So it could be that you’d need someone that the administration, your superiors here in the administration wouldn’t object to. And he said, well, no, he said, you know, I regularly meet with the president and I realized that you’ve had criticisms of the president, but I think we can work this out. So I said, well, if so, fine, I’ll be happy to do it. And then he said, well, you know, I need your suggestions for who should serve on this commission. And I said, well, I’ll be happy to give those to you. And then I went back and thought a little about it and then got back in touch with him to make the suggestions. And he very kindly arranged for all of them to be appointed. Then there was a chain of events which resulted, as I had predicted, in my not being chairman of the commission and indeed of my not being on the commission, although all of the people that I recommended ended up serving on the commission and it ended up being chaired again at my suggestion by my very, very dear friend, the very great American legal scholar and champion of human rights, Mary Ann Glendon of the Harvard Law School. So she chaired the commission. They produced an excellent report and it became the report guiding what was left then of the administration under which Secretary Pompeo was serving. And then of course, President Biden was elected in the next election, in the 2020 election, and he immediately, or his secretary of state Blinken, immediately repudiated the Glendon blueprint for human rights. And so the state department at that point went back to the very vision of human rights, of which I had been so critical.
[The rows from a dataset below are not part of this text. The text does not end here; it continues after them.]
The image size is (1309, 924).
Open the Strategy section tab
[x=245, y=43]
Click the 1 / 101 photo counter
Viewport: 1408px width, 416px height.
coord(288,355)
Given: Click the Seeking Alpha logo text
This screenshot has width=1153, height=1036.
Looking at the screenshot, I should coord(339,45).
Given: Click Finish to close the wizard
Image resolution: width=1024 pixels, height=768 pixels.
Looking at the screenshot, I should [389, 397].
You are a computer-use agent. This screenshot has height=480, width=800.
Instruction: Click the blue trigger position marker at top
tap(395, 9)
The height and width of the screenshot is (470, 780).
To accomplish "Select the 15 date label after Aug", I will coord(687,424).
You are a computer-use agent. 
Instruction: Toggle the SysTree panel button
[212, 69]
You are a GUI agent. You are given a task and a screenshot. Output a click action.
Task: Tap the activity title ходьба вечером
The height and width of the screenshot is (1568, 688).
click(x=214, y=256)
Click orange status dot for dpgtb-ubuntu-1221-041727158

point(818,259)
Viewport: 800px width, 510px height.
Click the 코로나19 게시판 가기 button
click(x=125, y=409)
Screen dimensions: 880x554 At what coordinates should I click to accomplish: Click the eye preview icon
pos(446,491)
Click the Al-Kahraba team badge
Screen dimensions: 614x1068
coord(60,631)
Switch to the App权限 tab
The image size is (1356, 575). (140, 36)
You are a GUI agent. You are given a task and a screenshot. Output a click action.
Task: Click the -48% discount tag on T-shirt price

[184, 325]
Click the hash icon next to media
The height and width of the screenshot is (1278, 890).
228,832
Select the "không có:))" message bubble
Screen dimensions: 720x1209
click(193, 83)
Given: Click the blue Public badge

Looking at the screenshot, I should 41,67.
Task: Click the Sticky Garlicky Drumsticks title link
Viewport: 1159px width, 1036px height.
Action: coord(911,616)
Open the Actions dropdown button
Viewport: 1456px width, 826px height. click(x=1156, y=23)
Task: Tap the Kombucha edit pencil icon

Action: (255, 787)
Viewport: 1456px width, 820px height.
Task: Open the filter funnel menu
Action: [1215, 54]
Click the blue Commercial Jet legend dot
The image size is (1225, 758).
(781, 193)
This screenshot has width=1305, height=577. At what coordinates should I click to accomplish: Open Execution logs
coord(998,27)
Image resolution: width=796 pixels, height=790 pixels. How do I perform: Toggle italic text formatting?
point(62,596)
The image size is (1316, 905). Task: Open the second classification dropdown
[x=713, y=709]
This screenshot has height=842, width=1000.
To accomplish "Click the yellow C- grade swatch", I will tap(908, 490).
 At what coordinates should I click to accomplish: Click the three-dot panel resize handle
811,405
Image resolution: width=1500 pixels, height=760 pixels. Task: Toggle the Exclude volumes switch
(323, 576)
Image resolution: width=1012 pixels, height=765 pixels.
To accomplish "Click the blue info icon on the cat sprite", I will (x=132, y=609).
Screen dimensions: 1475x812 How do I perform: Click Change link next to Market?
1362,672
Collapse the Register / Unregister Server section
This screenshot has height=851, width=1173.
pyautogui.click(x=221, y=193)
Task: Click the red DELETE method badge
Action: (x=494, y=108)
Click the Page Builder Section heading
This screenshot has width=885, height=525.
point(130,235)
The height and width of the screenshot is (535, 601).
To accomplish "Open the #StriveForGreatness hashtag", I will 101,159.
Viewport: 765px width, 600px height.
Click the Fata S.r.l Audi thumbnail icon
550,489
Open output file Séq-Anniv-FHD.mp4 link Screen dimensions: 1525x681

And now we’re in a new Trump administration with a new Secretary of State, Secretary of State Rubio. I have urged the Secretary of State in an op-ed that I did for the Wall Street Journal to readopt the Glendon report as the vision going forward. I know that that vision is much more consistent with Secretary Rubio’s personal views about human rights. As far as I know, there’s been no formal readoption of the Glendon report, but that report is out there and it’s out there for any American to read, it’s available online. And I think if you read that, you’ll understand and see the profound value of the American vision, the vision of the American founders of unalienable rights. In fact, it was called the Report on Unalienable Rights. You also see that that vision of human rights is consistent with the vision of the UN Universal Declaration of Human Rights of 1948 in a way that this revisionist understanding that I was criticizing is not consistent with the vision of the 1948 declaration.

Case Thorp 

And that declaration has not been changed in spite of the many progressive voices at the UN. Why do you think it’s not evolved as US policy has evolved?

Robert George 

Well, part of that’s the work of, frankly, Muslim nations often allied with the Vatican in international affairs to make sure that that document doesn’t get corrupted by amendments that would introduce an alleged human right to abortion or alleged human right to sexual freedom or same sex marriage or any of these other modern ideas. So far, any efforts to amend the human rights declaration to basically turn it into a progressive, a document of progressive ideology have been rebuffed.

Case Thorp 

Interesting. Right. Now you write that the American founders sought to root rights and happiness particularly in flourishing and fulfillment. How does that differ? And tell us more about flourishing and fulfillment.

Robert George 

Yeah. Well, we all know, we’ve all committed to memory that second sentence, that great second sentence of the Declaration of Independence. We hold these truths to be self-evident, that all men are created equal, that they are endowed by their creator with certain unalienable rights, and among these are life, liberty, and the pursuit of happiness. Now let’s think about that profound statement. Number one, notice where it says our rights come from, our most fundamental rights.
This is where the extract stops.